Les Ennemis d’Internet 2010
Parmi les pays où sévissent des Ennemis d’Internet 2010, il y a deux autres membres de l’Union africaine: la Tunisie et l’Egypte. Si l’Erythrée où la presse « à force d’etre baillonnée est simplement inexistante » et qui occupe pour la troisième consécutive la place du pays le plus répressif des droits d’expression du monde, ne figure que parmi les pays sous surveillance, c’est probablement par manque de moyens de sévir plus.
Voici l’analyse de Lucie Morillon, Responsable du Bureau Nouveaux Médias et de Jean-François Julliard Secrétaire général de Reporters sans fronières.
La liste des ennemis d’Internet établie par Reporters sans frontières réunit, cette année encore, les pires violateurs de la liberté d’expression sur le Net : l’Arabie saoudite, la Birmanie, la Chine, la Corée du Nord, Cuba, l’Egypte, l’Iran, l’Ouzbékistan, la Syrie, la Tunisie, le Turkménistan, le Viêt-nam.
Parmi ces pays, certains décident d’empêcher à tout prix leurs citoyens d’avoir accès à Internet : la Birmanie, la Coree du Nord, Cuba et le Turkmenistan. Autant de pays où les obstacles techniques et financiers sont conjugués avec un contrôle d’Etat et l’existence d’un intranet très limité. Coupure d’Internet ou ralentissement majeur sont monnaie courante en périodes de troubles. L’Arabie saoudite et l’Ouzbékistan optent pour un filtrage massif et incitent leurs internautes à l’autocensure. La Chine, l’Egypte, la Tunisie et le Viet-nâm misent sur une stratégie de développement des infrastructures à des fins économiques mais contrôlent de près le contenu politique et social (les systèmes de filtrage chinois et tunisiens sont de plus en plus sophistiqués) et montrent une profonde intolérance vis-à-vis des voix critiques. La grave crise interne qui traverse l’Iran depuis des mois a pris dans ses filets les net-citoyens et les nouveaux médias, devenus, à leur tour, des ennemis du régime.

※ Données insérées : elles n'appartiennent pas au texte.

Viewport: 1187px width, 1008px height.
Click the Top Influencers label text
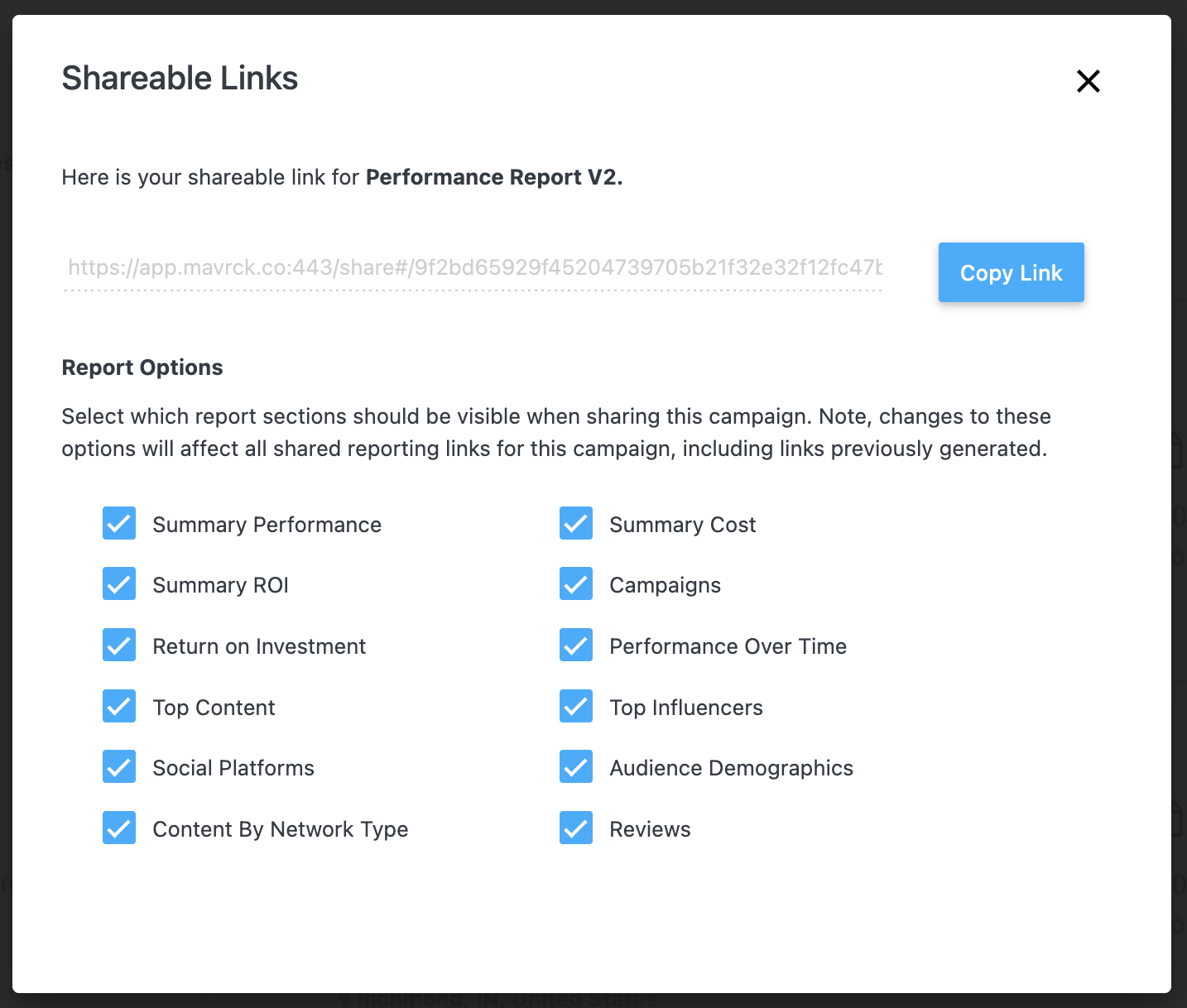coord(686,708)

Parmi les pays “sous surveillance”, plusieurs démocraties. L’Australie, en raison de l’implantation prochaine d’un système poussé de filtrage du Net et la Corée du Sud où des lois trop sévères encadrent les internautes, en remettant en cause leur anonymat et en incitant à l’autocensure.
La Turquie et la Russie font leur entrée dans cette liste des “pays sous surveillance”. En Russie, suite au contrôle exercé par le Kremlin sur la majorité des médias, Internet est devenu l’espace d’échange d’informations le plus libre. Mais son indépendance est menacée par des arrestations et poursuites de blogueurs, ainsi que des blocages de sites “extrémistes” qui ne le sont pas toujours. La propagande du régime est de plus en plus présente sur la Toile. Il existe un vrai risque qu’Internet ne se transforme en outil de contrôle politique.
En Turquie, les sujet tabous tournent principalement autour d’Atatürk, de l’armée, de la question des minorités (kurde et arménienne notamment) et de la dignité de la Nation. A ce titre, plusieurs milliers de sites sont bloqués, dont YouTube, suscitant des protestations. Les blogueurs et internautes qui s’expriment librement sur ces sujets s’exposent à des représailles, notamment judiciaires.
D’autres pays, dont les Emirats arabes unis, le Bélarus et la Thaïlande, restent dans la liste des “pays sous surveillance”, mais devront réaliser des progrès pour ne pas basculer dans celle des “Ennemis d’Internet”. La Thaïlande, en raison des abus liés au crime de lèse-majesté, les Emirats à cause du renforcement du filtrage. Et le président bélarusse vient de signer un décret liberticide qui régule le Net, et qui entrera en vigueur à l’été, quelques mois avant les élections.